** Task to complete **
The answer must be every line of the records below that contains the word "Given", copied out.

(Stored items)
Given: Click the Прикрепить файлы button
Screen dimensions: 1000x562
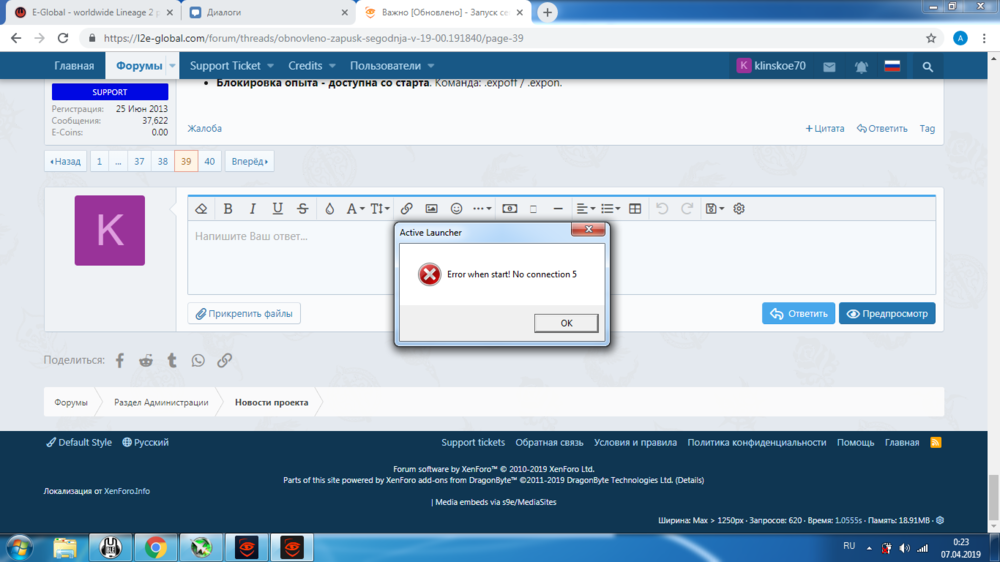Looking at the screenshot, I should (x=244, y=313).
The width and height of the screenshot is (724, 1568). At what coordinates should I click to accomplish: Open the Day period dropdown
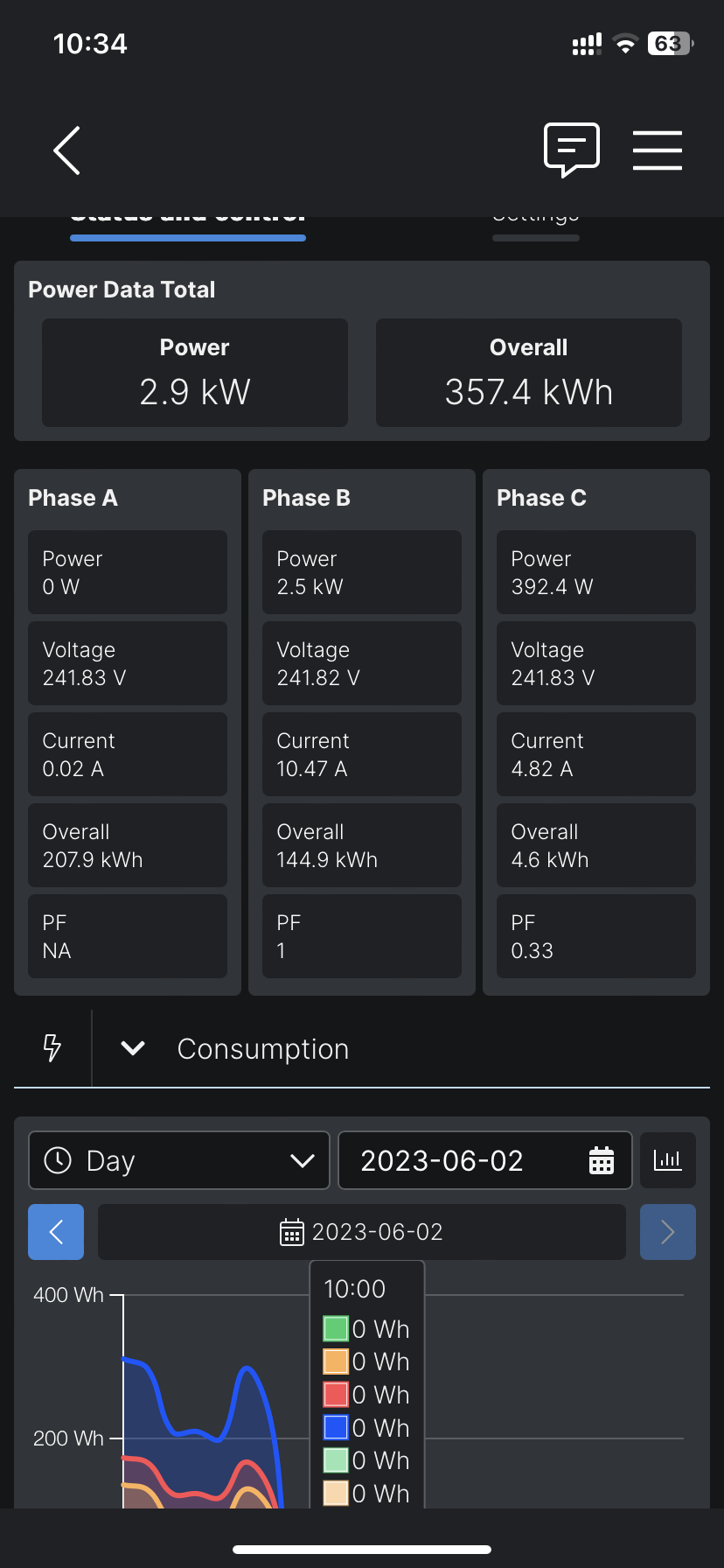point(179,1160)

---

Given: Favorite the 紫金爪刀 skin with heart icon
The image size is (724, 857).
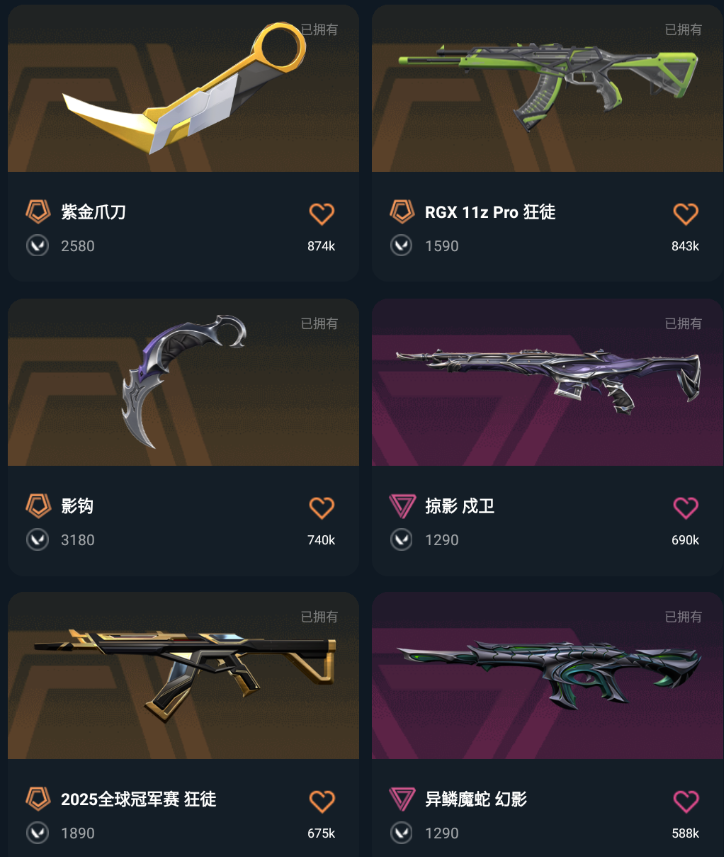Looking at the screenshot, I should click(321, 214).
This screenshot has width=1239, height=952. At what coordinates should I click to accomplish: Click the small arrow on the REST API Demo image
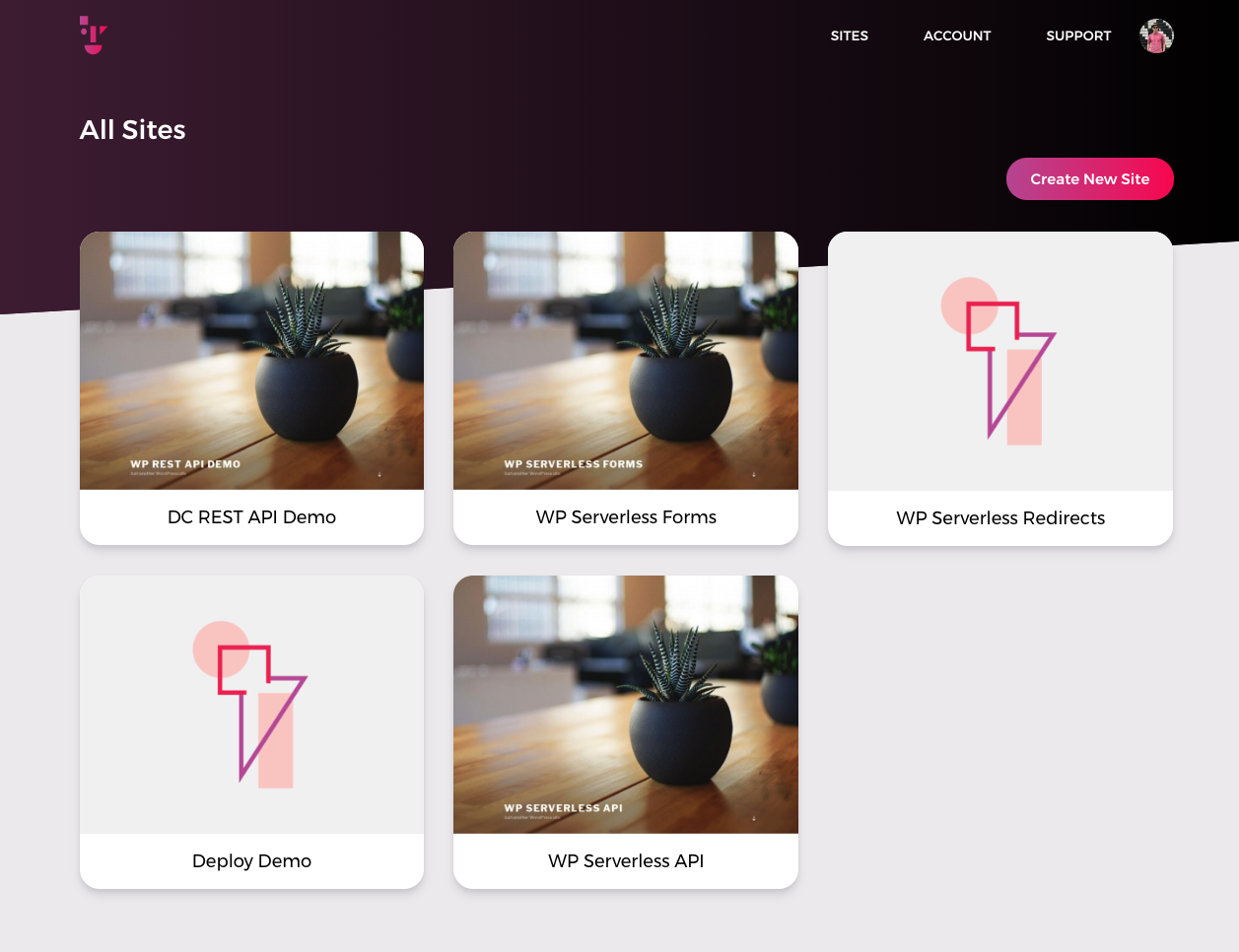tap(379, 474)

** Your solution **
Given: Click the Прикрепить файлы button
Given: Favorite the 紫金爪刀 skin with heart icon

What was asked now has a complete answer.